⟨

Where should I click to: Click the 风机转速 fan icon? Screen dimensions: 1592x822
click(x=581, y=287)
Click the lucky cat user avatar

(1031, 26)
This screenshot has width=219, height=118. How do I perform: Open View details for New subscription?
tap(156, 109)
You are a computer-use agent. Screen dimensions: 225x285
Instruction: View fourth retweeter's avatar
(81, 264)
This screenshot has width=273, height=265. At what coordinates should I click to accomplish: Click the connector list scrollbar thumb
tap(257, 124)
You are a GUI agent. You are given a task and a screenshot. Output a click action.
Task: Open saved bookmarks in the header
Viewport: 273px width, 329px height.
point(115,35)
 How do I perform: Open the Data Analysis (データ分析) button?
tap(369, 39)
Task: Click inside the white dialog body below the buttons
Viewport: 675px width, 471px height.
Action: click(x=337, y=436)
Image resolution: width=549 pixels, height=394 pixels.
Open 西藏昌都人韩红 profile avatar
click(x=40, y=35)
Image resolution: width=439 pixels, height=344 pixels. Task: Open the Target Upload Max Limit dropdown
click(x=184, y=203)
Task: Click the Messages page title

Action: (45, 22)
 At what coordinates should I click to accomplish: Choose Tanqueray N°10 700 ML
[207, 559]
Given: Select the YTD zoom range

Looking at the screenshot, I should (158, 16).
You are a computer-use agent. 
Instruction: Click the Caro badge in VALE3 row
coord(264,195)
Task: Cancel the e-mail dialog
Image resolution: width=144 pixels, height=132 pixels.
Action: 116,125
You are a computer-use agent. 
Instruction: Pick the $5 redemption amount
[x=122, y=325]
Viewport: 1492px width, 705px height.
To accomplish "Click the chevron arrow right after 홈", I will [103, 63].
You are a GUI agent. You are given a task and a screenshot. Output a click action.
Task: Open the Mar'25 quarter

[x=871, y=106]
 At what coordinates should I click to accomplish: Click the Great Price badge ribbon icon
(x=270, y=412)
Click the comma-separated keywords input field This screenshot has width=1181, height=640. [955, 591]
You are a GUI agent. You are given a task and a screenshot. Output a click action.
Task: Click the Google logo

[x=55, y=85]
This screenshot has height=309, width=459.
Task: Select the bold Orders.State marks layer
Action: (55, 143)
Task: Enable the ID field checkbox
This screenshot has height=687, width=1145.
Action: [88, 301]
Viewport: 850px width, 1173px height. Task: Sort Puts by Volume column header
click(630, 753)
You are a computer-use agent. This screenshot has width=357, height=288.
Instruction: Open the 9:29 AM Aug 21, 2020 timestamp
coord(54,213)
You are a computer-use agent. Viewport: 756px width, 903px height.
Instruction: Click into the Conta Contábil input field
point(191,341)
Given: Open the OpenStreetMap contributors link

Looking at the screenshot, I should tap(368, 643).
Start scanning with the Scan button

⟩

▶ [Required work] Your response should be made up of the lines in the data that contain the word "computer".

▶ [Output of the exercise]
You are a computer-use agent. Screen dimensions: 225x285
You are a computer-use agent. 
You are a computer-use agent. 
You are a computer-use agent. This screenshot has width=357, height=288.
You are a computer-use agent. Viewport: 756px width, 903px height.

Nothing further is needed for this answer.